### PROVIDED DATA

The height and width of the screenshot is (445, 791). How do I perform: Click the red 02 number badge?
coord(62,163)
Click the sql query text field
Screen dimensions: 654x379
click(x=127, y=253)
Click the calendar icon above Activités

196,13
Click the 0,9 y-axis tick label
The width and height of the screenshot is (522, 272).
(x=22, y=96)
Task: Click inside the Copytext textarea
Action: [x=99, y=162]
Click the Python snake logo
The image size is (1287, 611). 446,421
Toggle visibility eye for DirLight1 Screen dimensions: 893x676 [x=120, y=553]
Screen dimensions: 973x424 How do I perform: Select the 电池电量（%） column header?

######
### PROVIDED DATA

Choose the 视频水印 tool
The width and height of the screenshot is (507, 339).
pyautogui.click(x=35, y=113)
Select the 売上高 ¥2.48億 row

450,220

######
### PROVIDED DATA

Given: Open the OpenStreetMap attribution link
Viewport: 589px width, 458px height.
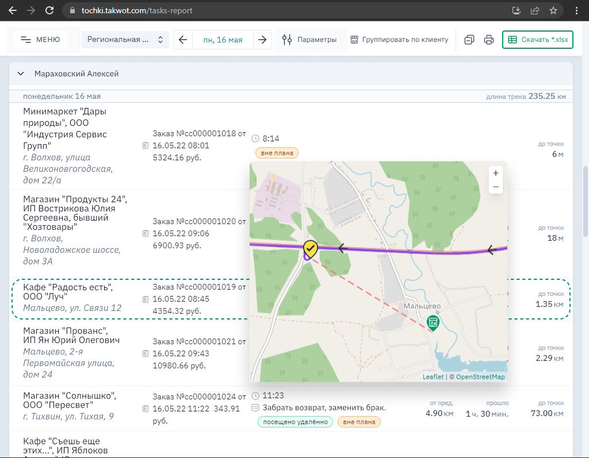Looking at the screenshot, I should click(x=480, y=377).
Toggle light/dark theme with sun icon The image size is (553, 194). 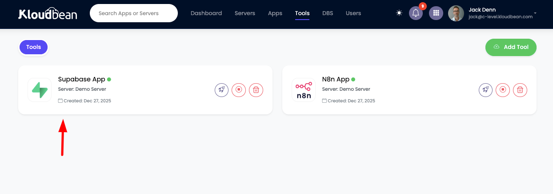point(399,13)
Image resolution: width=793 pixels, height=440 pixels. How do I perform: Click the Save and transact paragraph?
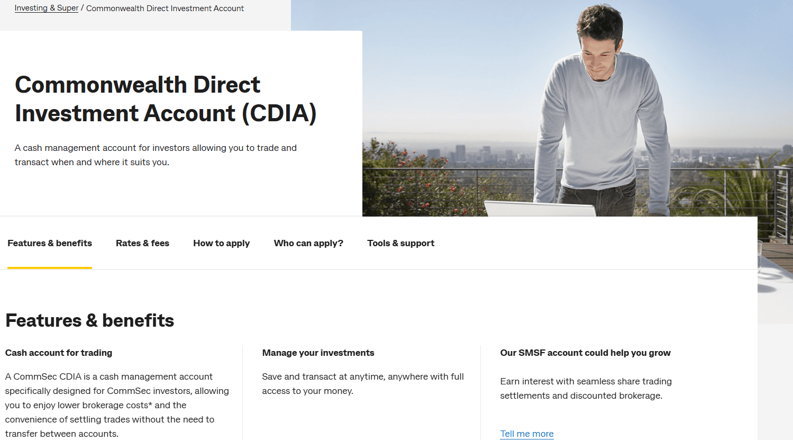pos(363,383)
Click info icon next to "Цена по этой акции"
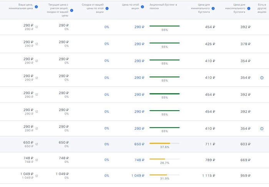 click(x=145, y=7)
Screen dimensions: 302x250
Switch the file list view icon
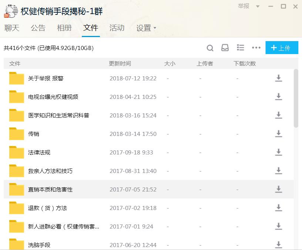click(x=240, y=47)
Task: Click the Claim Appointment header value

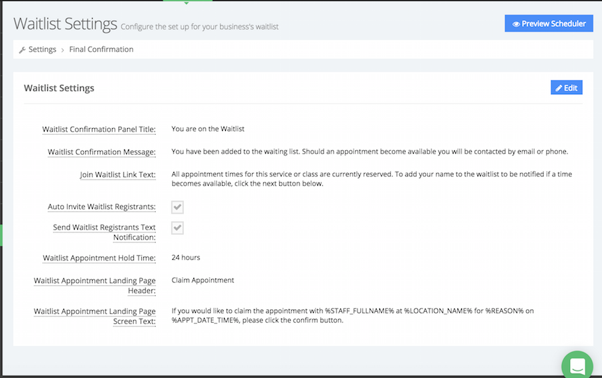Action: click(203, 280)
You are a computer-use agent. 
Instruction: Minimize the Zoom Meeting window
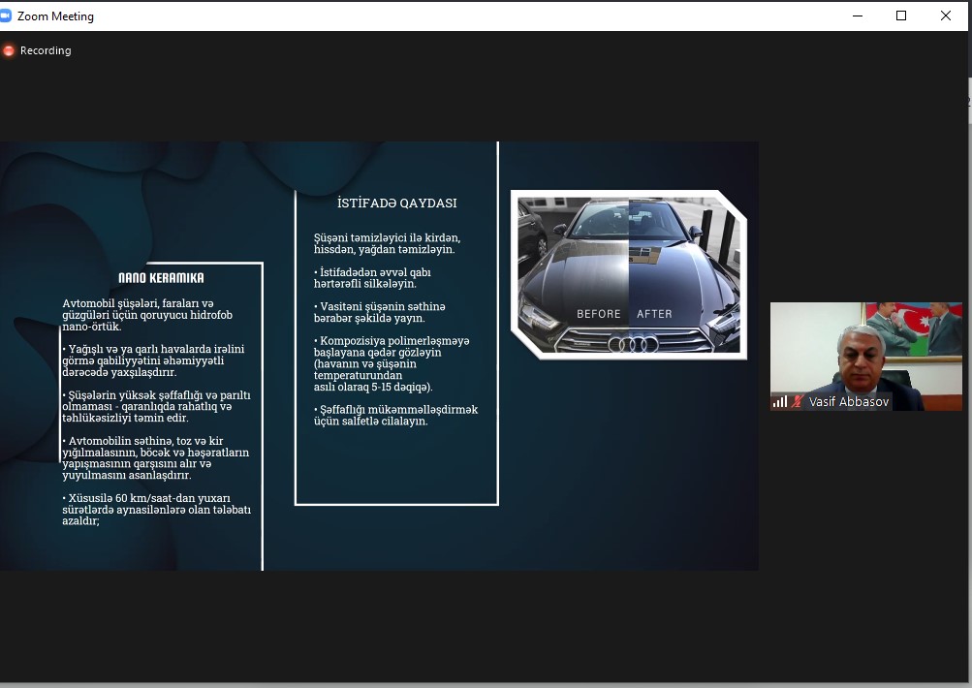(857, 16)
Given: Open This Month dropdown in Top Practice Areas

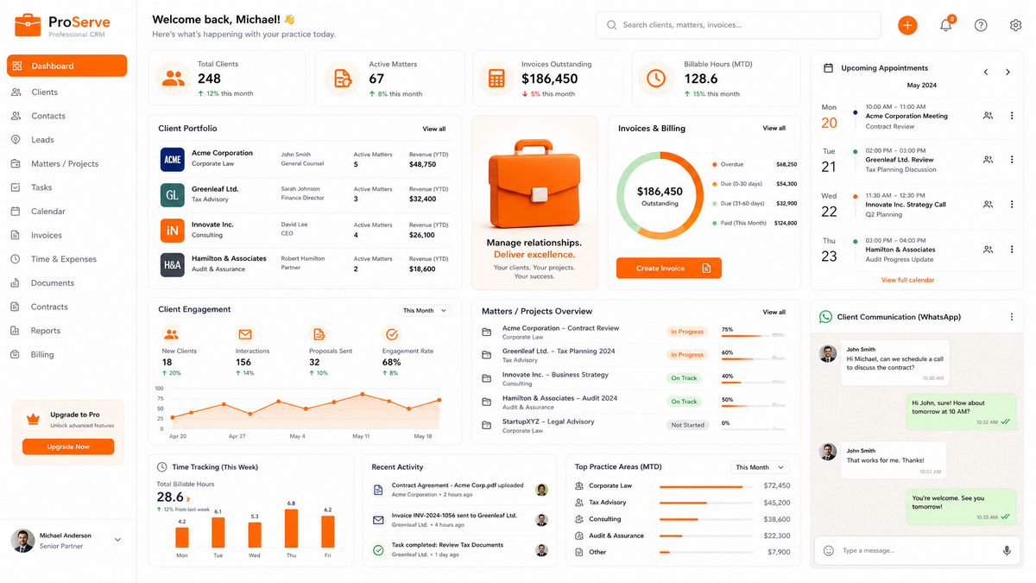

######

Going back over the entries above, copy word for word every line from the one that has "The height and" on through the one that has "Toggle visibility eye".

# RESPONSE
The height and width of the screenshot is (445, 791). How do I perform: Click the red 02 number badge?
coord(62,163)
Click the sql query text field
Screen dimensions: 654x379
click(x=127, y=253)
Click the calendar icon above Activités

196,13
Click the 0,9 y-axis tick label
The width and height of the screenshot is (522, 272).
(x=22, y=96)
Task: Click inside the Copytext textarea
Action: [x=99, y=162]
Click the Python snake logo
The image size is (1287, 611). 446,421
Toggle visibility eye for DirLight1 Screen dimensions: 893x676 [x=120, y=553]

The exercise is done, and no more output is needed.